▶ [What this task involves] Going through the data, count each line that has the word "agent". Reply with the total and nothing more.

▶ [Source data]

-.-.-

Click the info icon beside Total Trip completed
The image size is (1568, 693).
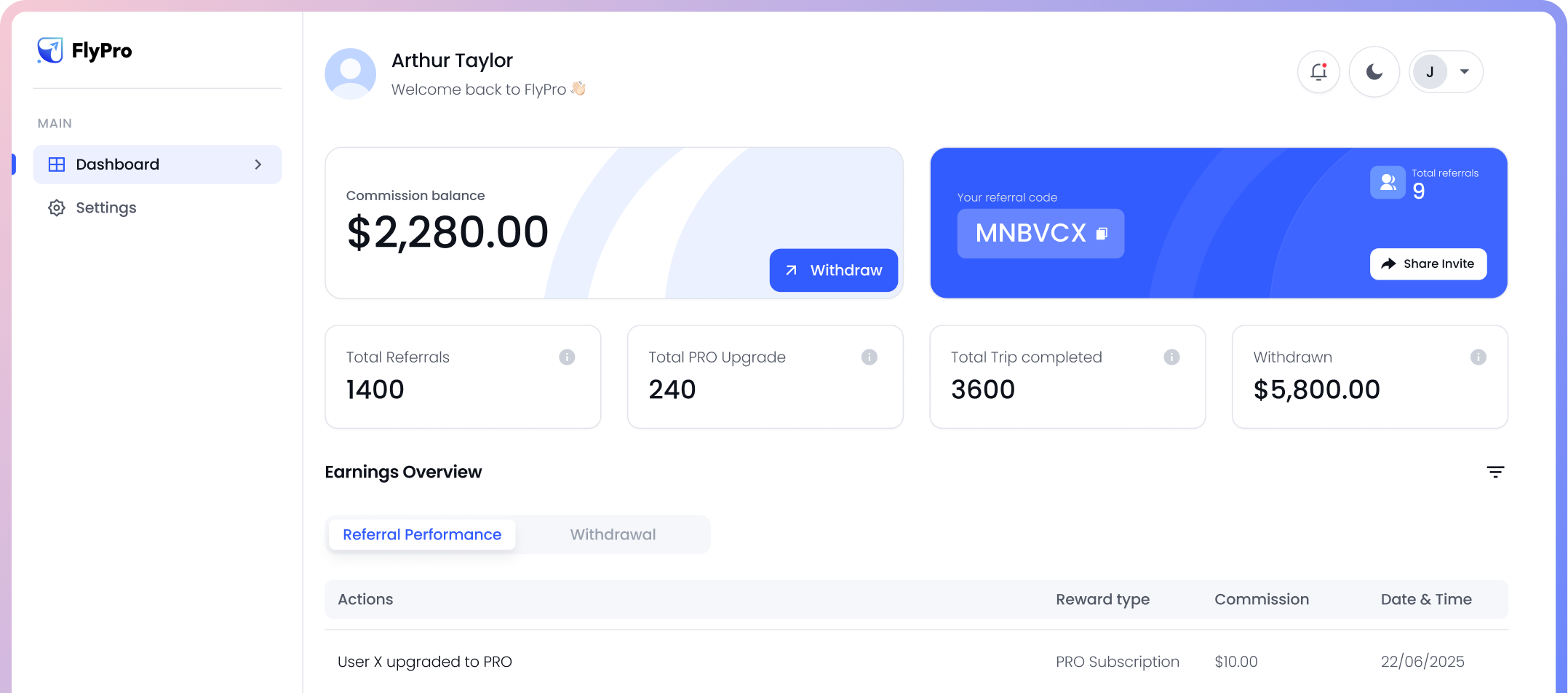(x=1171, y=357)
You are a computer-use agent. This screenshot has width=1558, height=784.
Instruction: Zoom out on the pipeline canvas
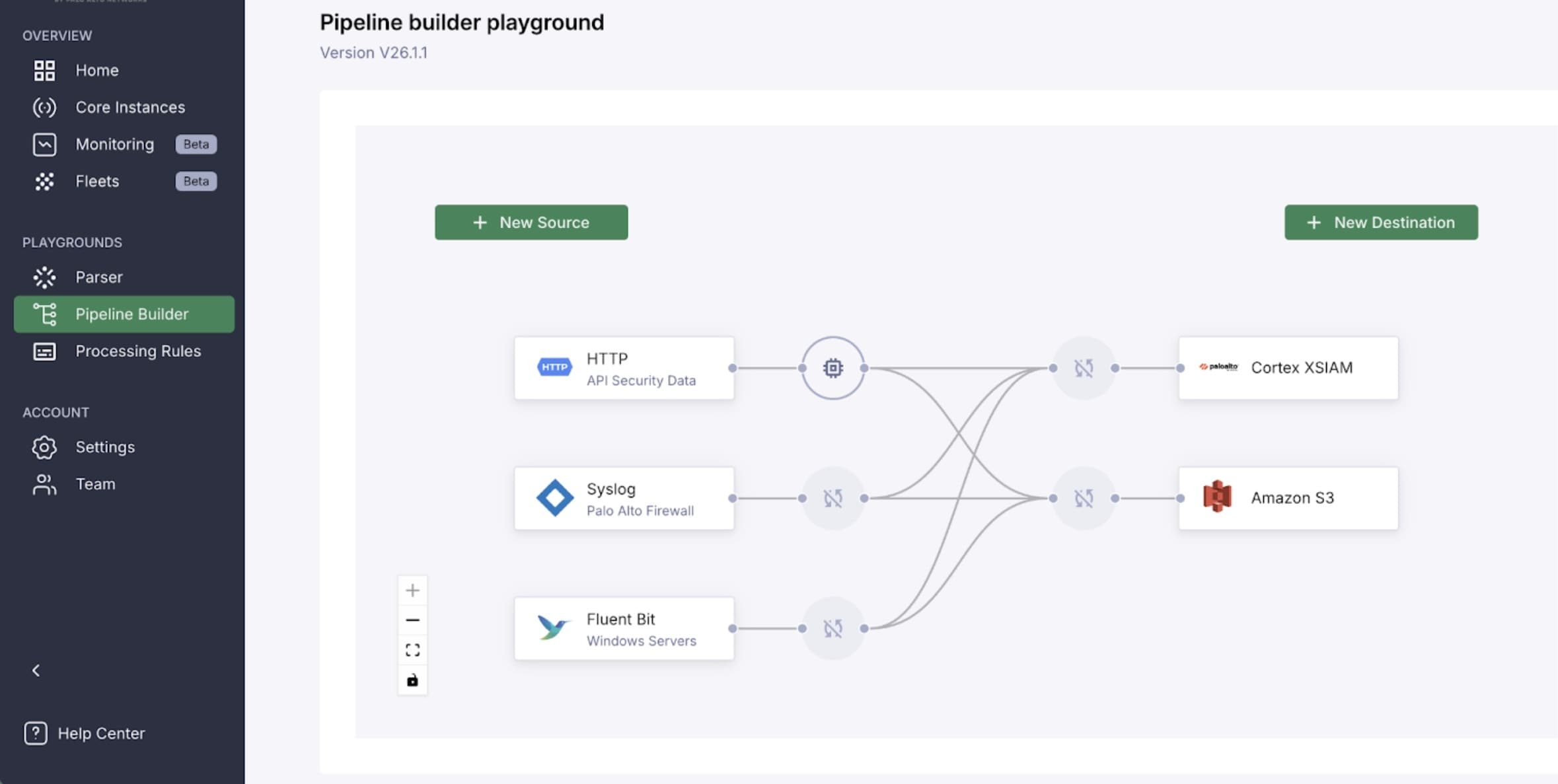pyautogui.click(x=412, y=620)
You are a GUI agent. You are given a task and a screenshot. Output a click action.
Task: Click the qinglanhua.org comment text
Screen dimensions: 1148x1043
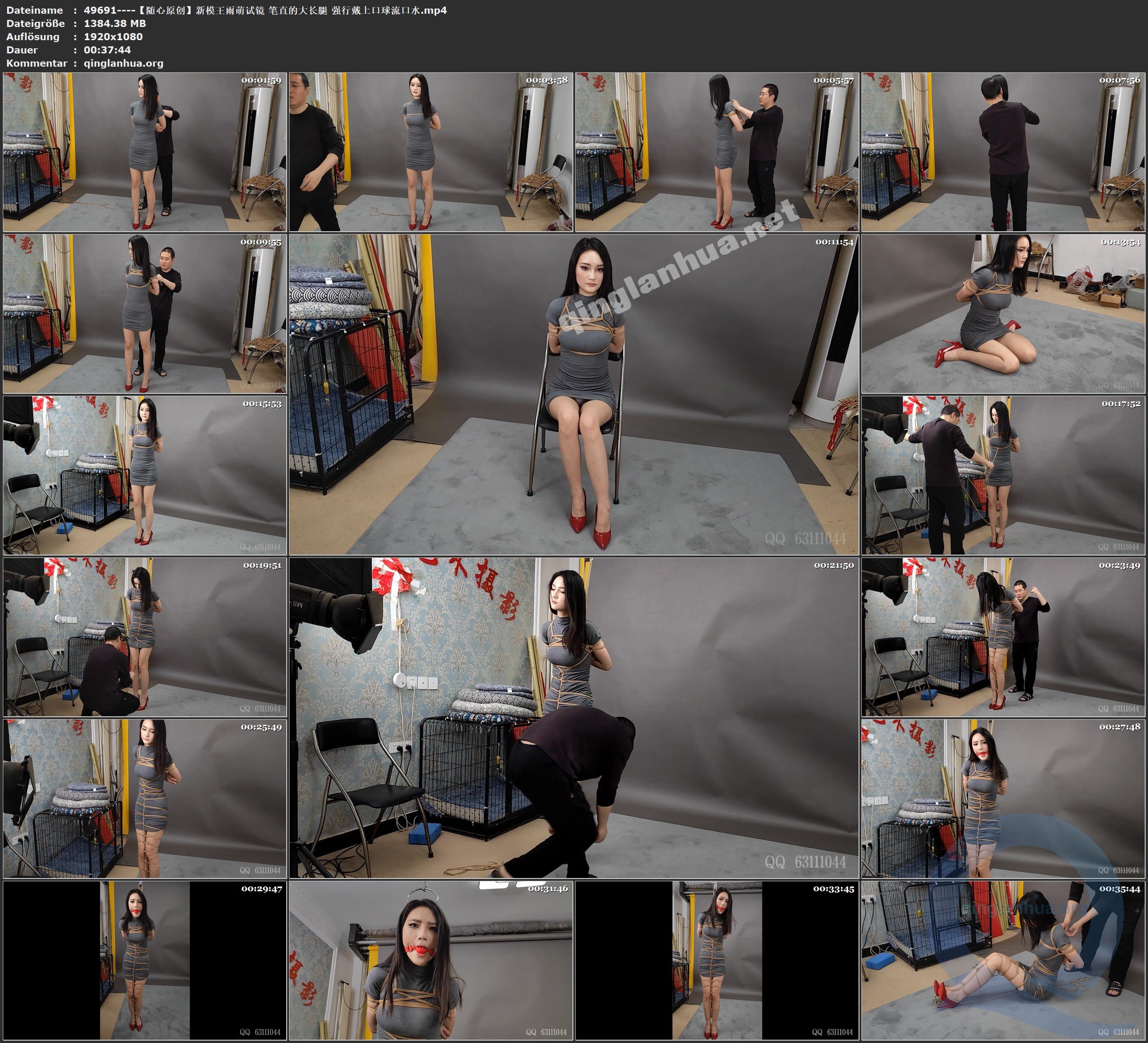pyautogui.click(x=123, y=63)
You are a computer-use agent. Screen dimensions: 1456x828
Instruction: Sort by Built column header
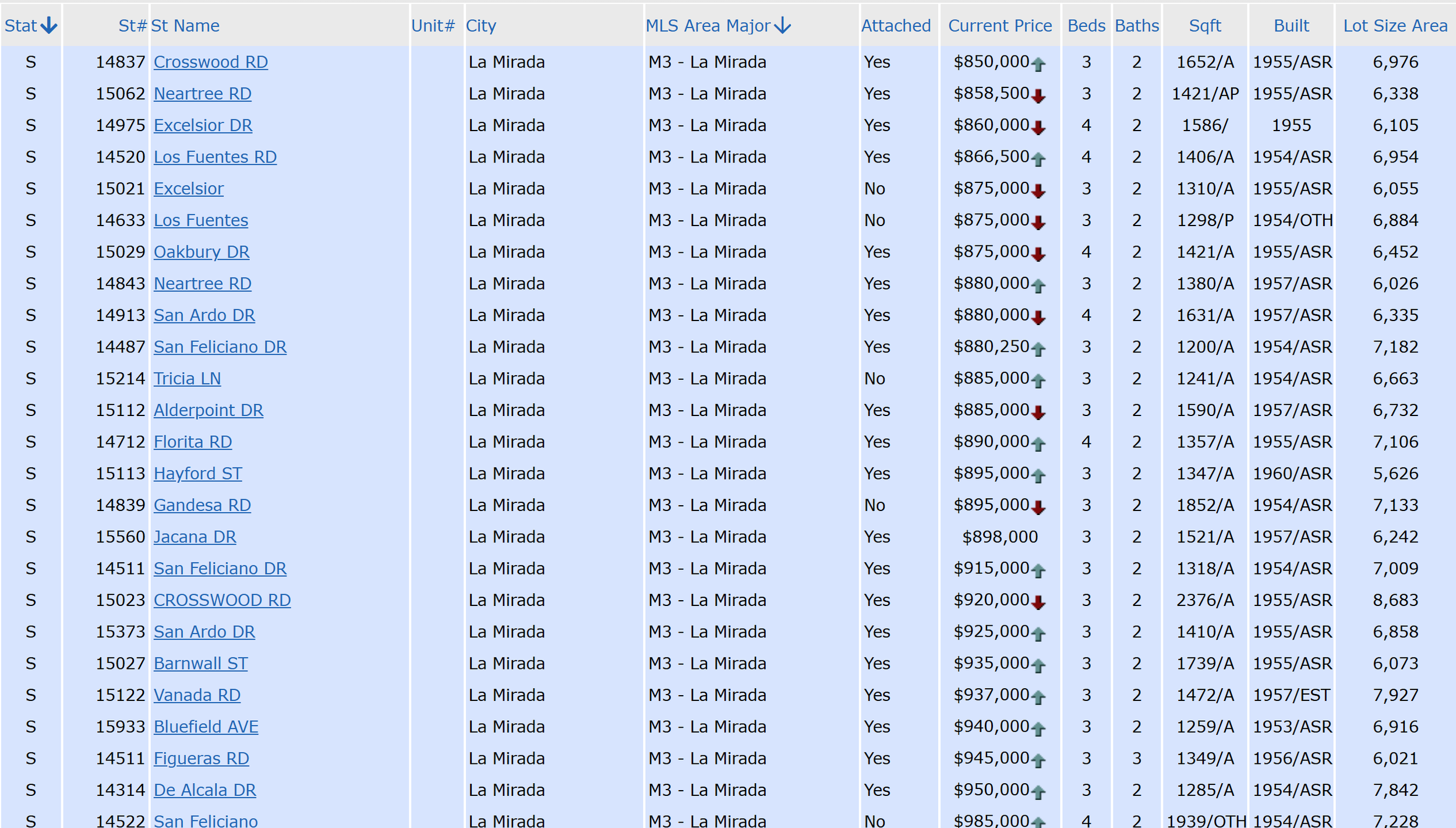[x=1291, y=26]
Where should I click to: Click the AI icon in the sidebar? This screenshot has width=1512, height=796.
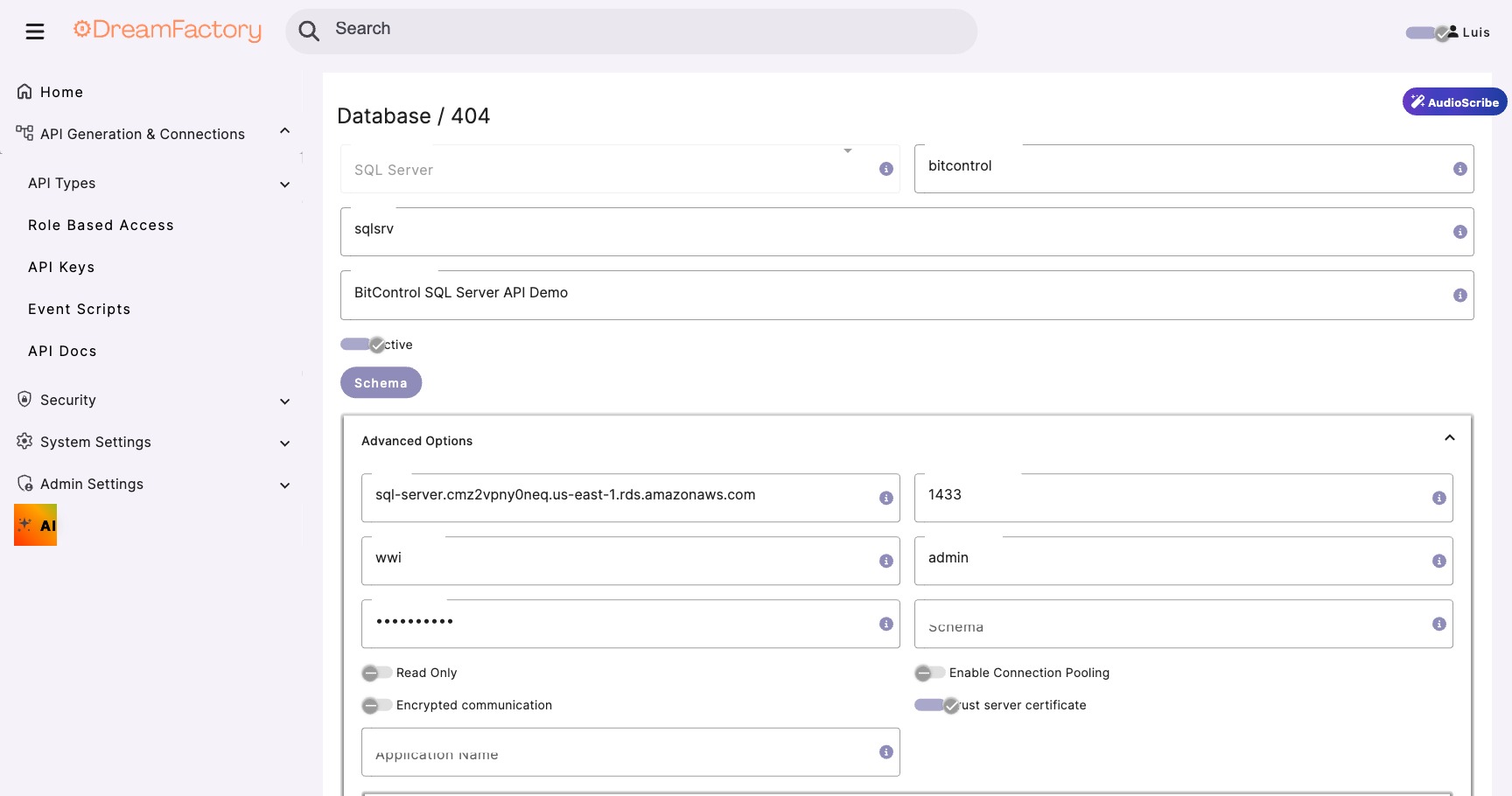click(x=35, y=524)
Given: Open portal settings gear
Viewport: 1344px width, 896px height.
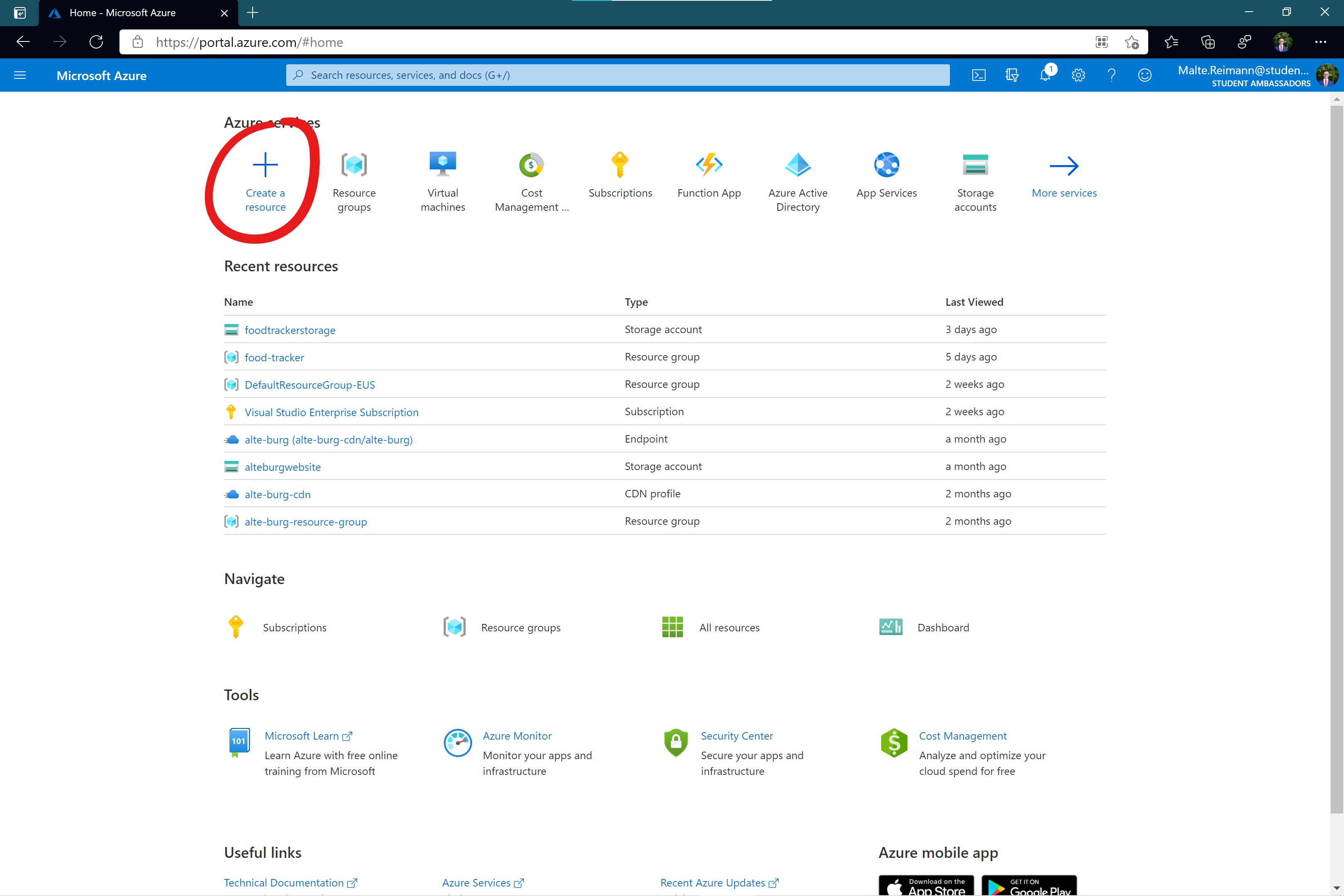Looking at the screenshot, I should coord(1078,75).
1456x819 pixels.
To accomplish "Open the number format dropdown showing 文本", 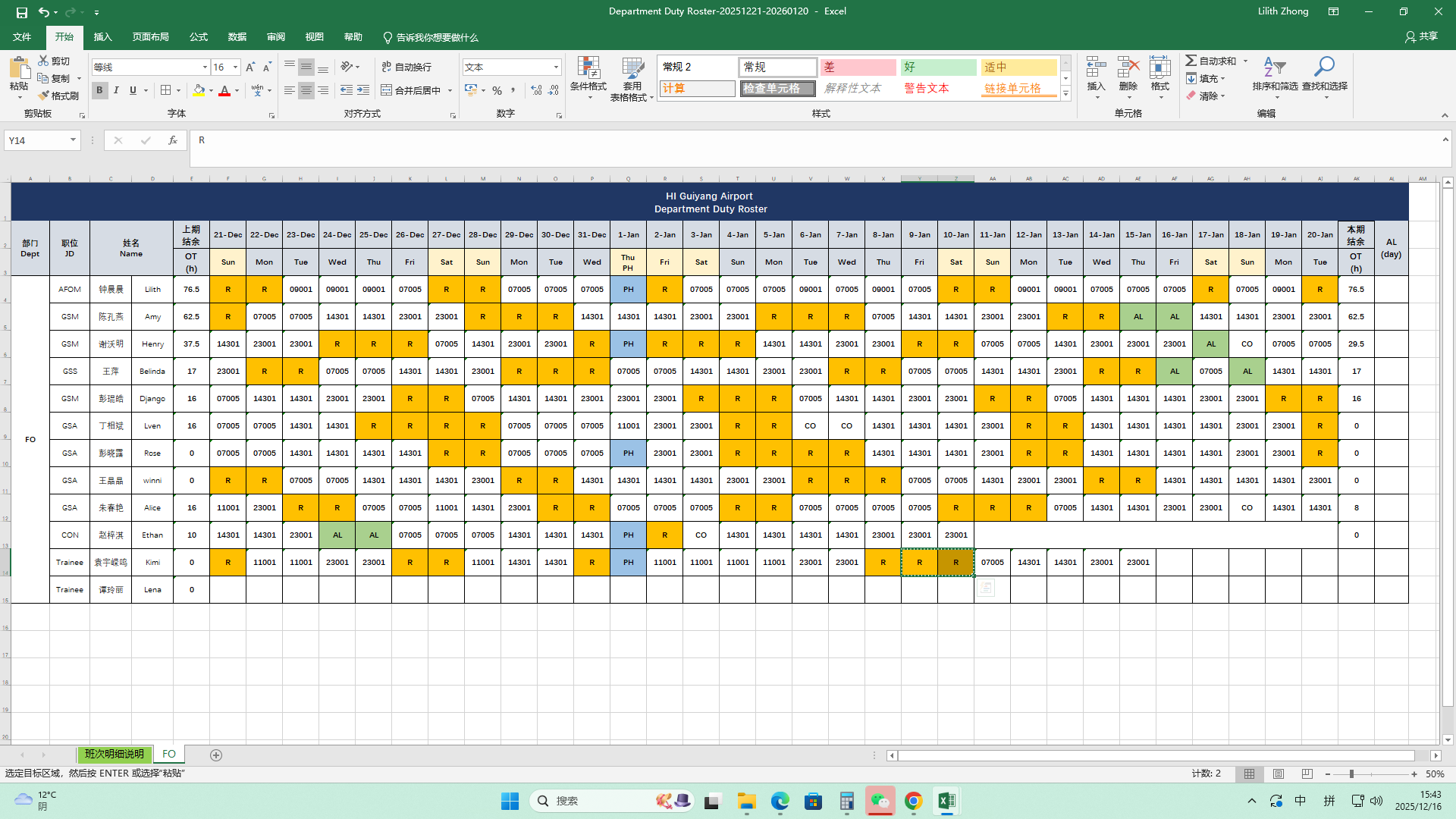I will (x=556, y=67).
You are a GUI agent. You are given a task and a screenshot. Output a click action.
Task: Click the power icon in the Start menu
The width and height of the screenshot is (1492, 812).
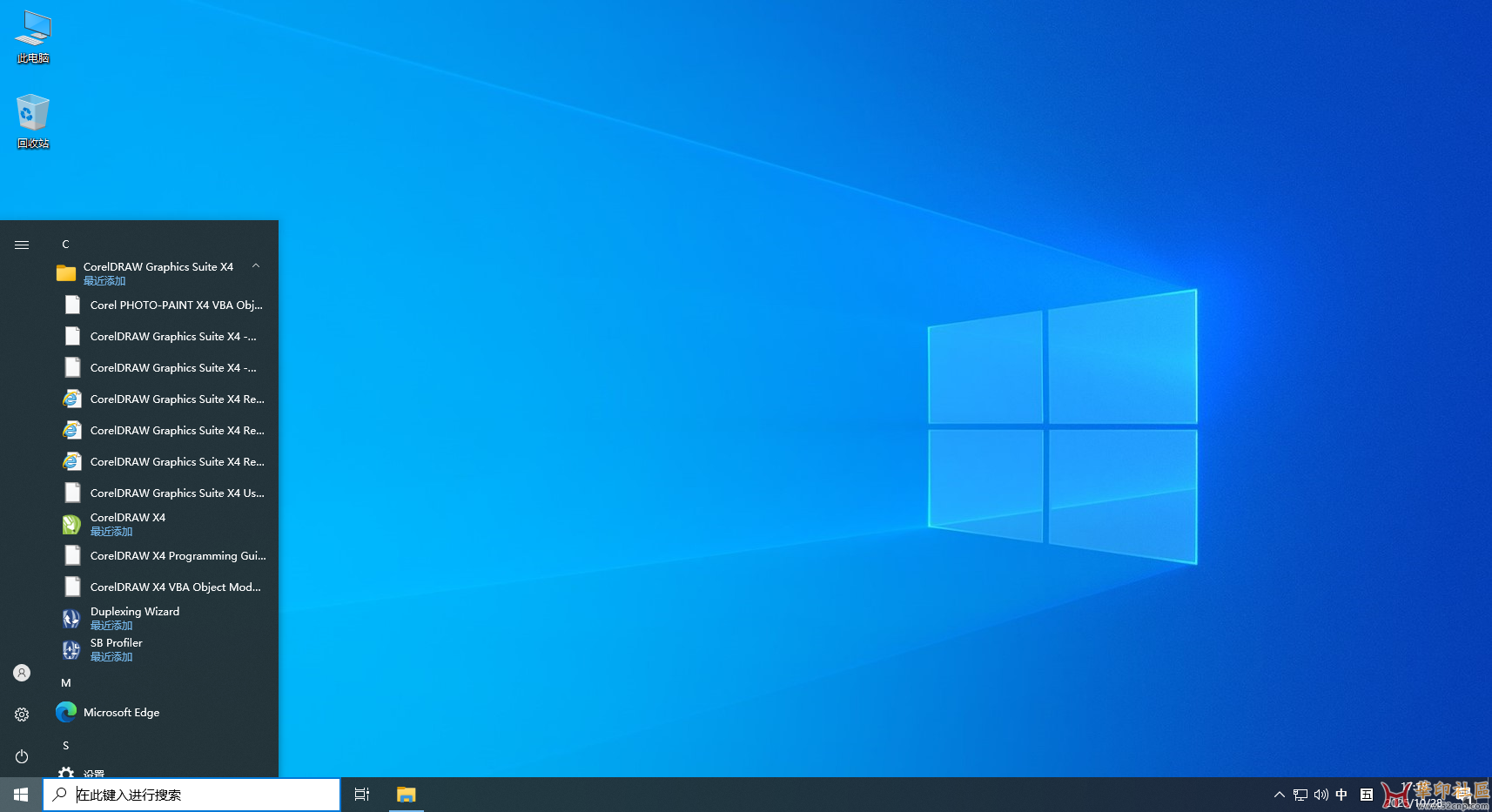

-.-.-

▶ [Answer below] 4